If you spend a little time interpreting this chart, the story will tell you why the airlines have so many problems and when they started.
Unfortunately, most of the media stories and especially politicians are focused on the cost side of the airline industry. There is continuous pressure to make the airlines into a low cost, mass transit system albeit with several airlines competing for little more than cash flow. Of course, while everyone wants very low airfares, they also expect unprecedented safety, new and clean aircraft, on-time arrivals, no cancellations and much better customer service than we currently have.

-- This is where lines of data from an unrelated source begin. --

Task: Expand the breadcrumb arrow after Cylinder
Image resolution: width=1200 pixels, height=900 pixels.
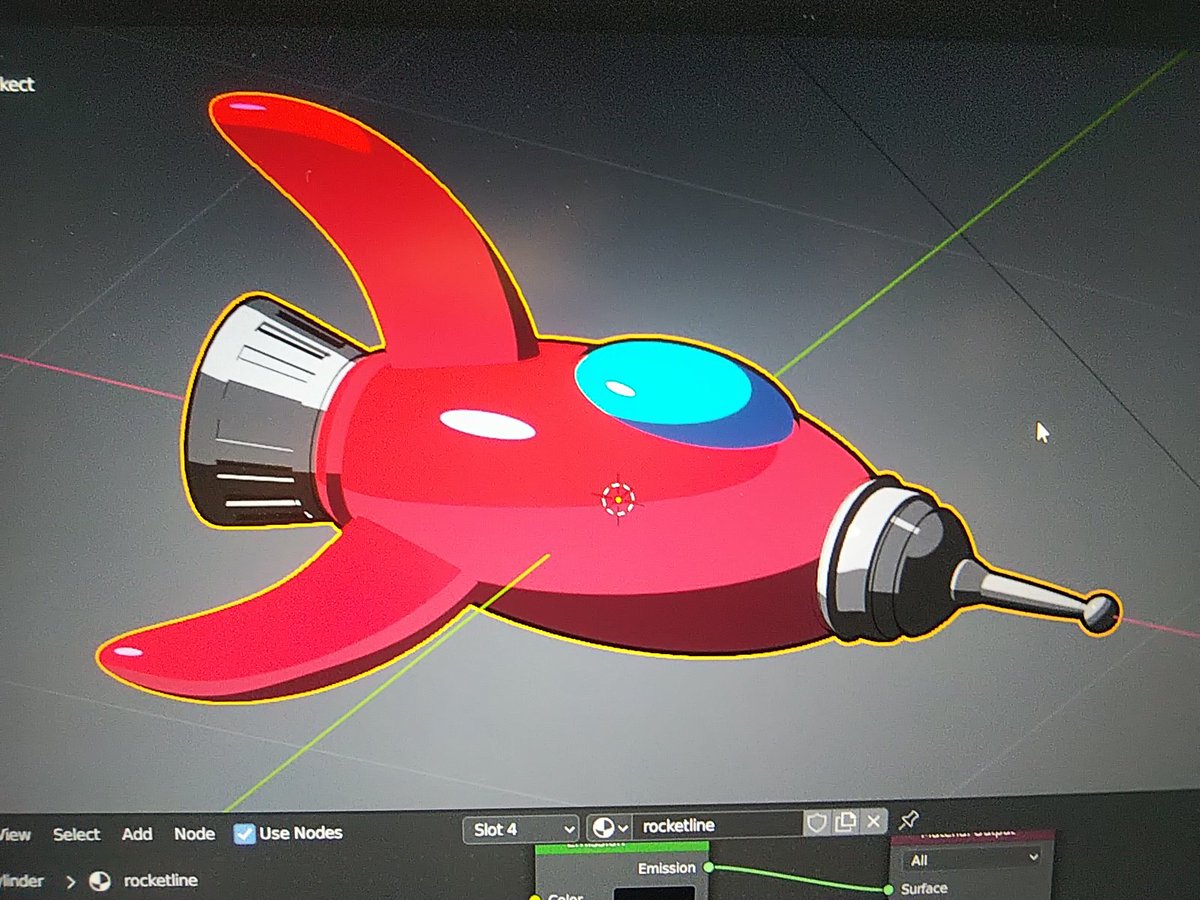Action: [x=70, y=881]

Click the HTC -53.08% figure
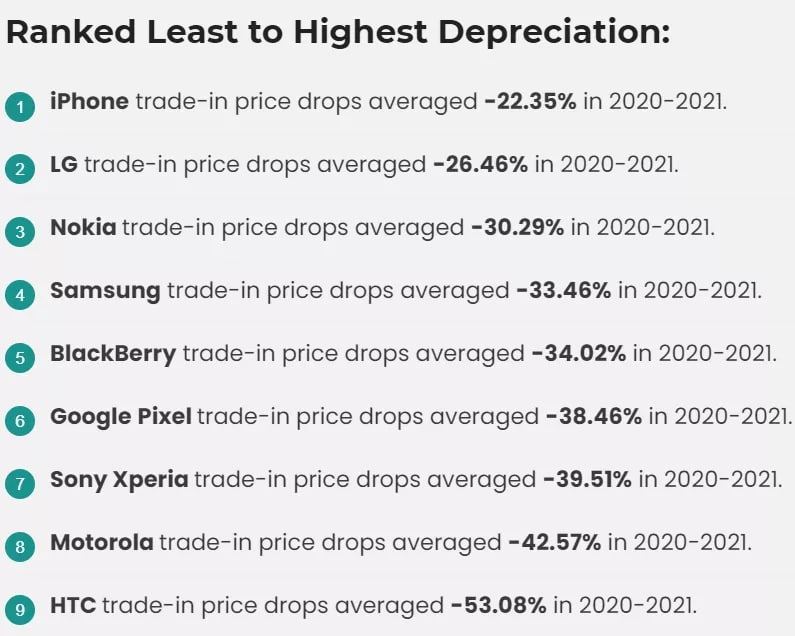(498, 605)
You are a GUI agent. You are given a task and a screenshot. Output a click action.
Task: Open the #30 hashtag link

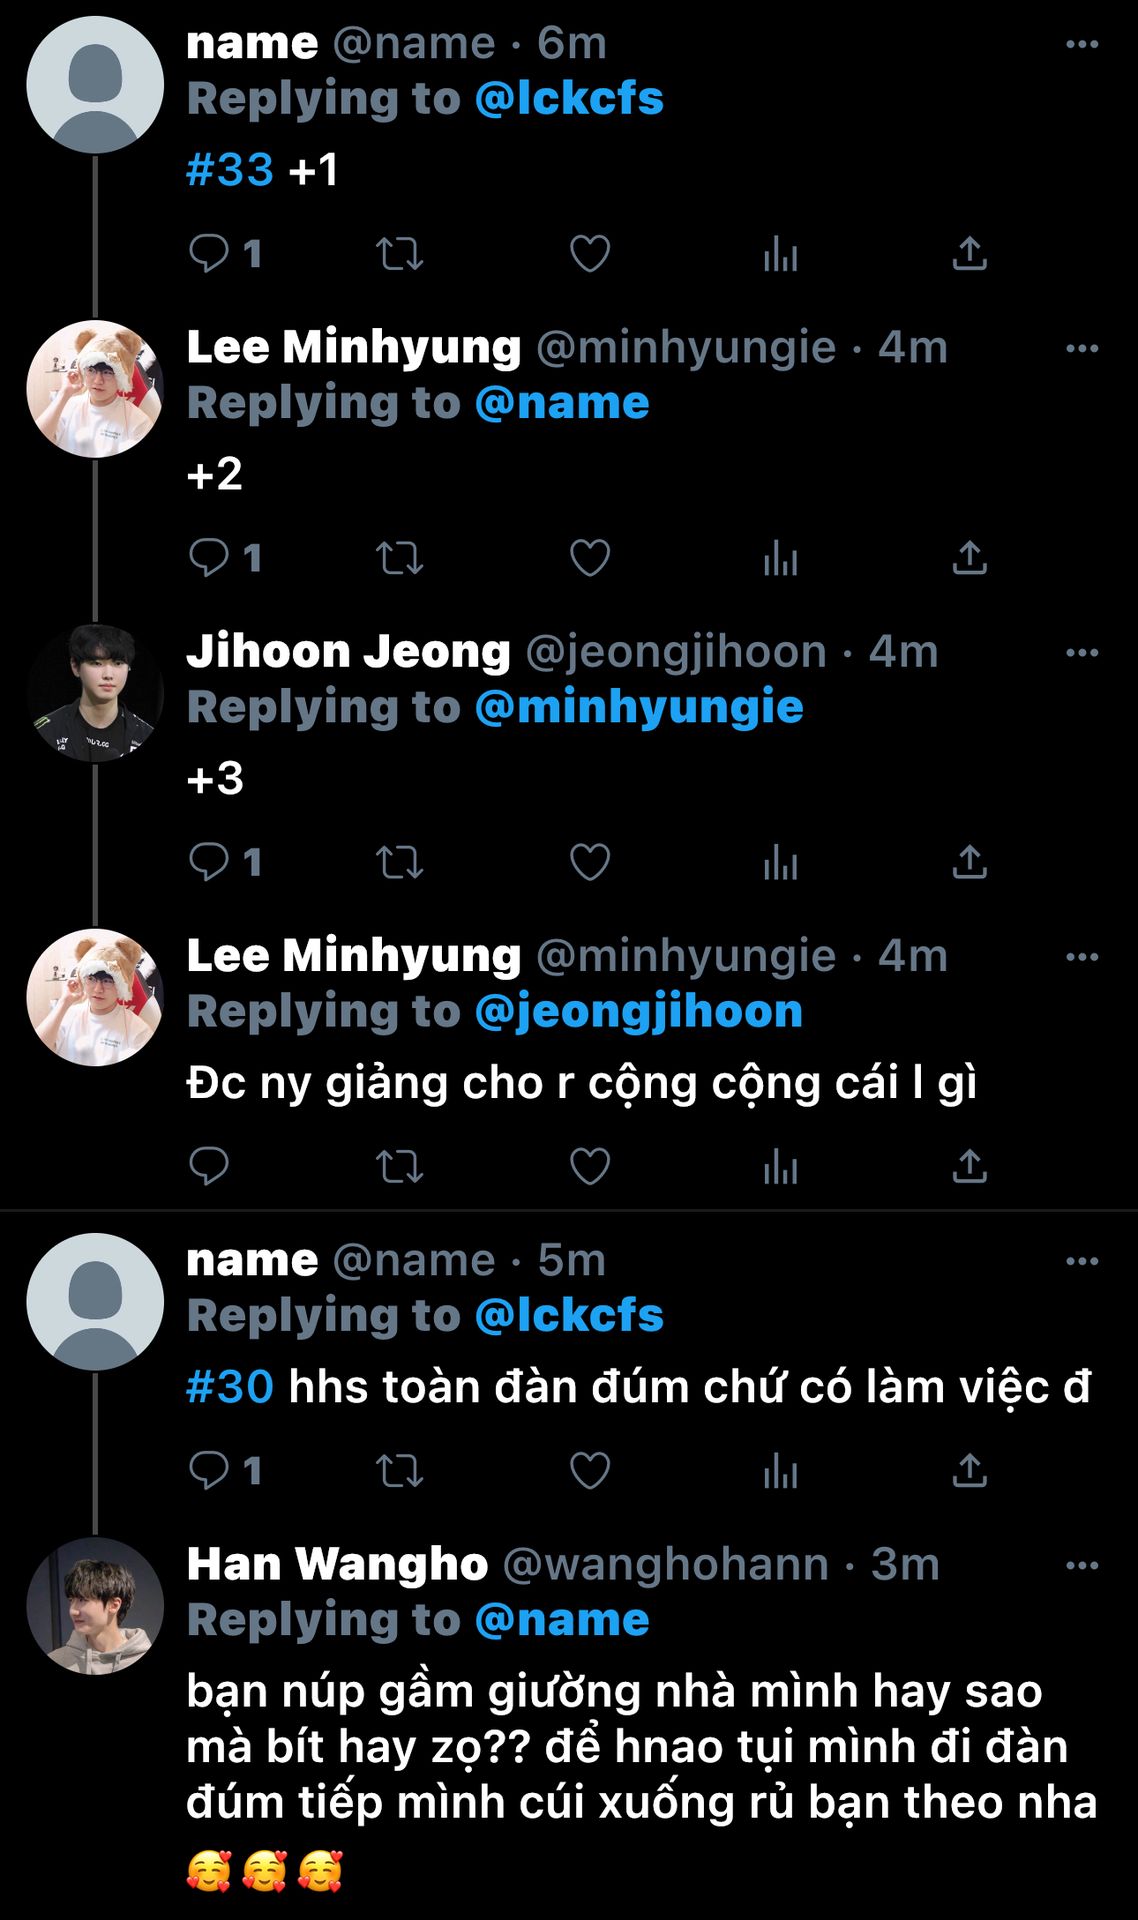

In my opinion, on-going problems for the airlines are not caused by the cost side. Problems for the airline industry are absolutely caused by a lack of revenue.
Historical data shows passenger fare yields and costs moved in tangent with CPI inflation through the 70′s and into the very early 1980′s (note: the airline deregulation bill passed in 1978).
From approximately 1982 through today, passenger fare yields have been virtually flat. As my graph shows, if fare yields were adjusted for CPI, the current passenger fare yield would be well over twice the current rates (yield is the amount for one paid passenger flying one mile).
All of us understand how every day costs have increased over the last 30 years. For the airline industry, while costs of everything continuously increased, passenger fare yields for the last 30 years have stayed in a range of 11.0 cents to a high of 13.75 cents per mile. If passenger fare yields had continued up with inflation since the early 1980′s, they would currently be approximately 32 cents per mile.
For the last 30 years, opposed to raising fares to cover increasing costs, airlines offset their rise in costs by increasing the number of average passengers on each flight.
On a cash flow basis, this business plan worked more or less OK until 9/11 came along and passenger demand rapidly decreased at the same time costs were being driven up.
In 2003 when oil spiked up, there was no way for airlines to increase passenger fares high enough and fast enough to keep up with the unpredictable cost of jet fuel.
Through 1999, the cost of jet fuel for the entire US airline industry was approximately $11 billion or less each year. In 2008 the airlines paid $58 billion for jet fuel.
Since airlines were already at nearly maximum capacity in seats sold and passengers weren’t willing to pay higher fares, something had to pay for this huge increase in fuel costs.
What paid for the staggering fuel cost increase since 2003 was primarily a combination of labor concessions, reduced customer service and a deterioration of each airlines financial balance sheet to include the bankruptcy or restructuring of every major airline.
There aren’t a lot of other airline analysts out there. What do you peers say to you about your research? And what do you think of theirs?
I’m an independent analyst. Most analysts work for large financial institutions.
In the end, most of what an analyst does is make an opinionated interpretation of data that does not have just yes or no answers. Longer-term projections for airlines are little more than educated guesses. Credibility for an analyst is a requirement to succeed long-term. Like all professions, some analysts are better than others.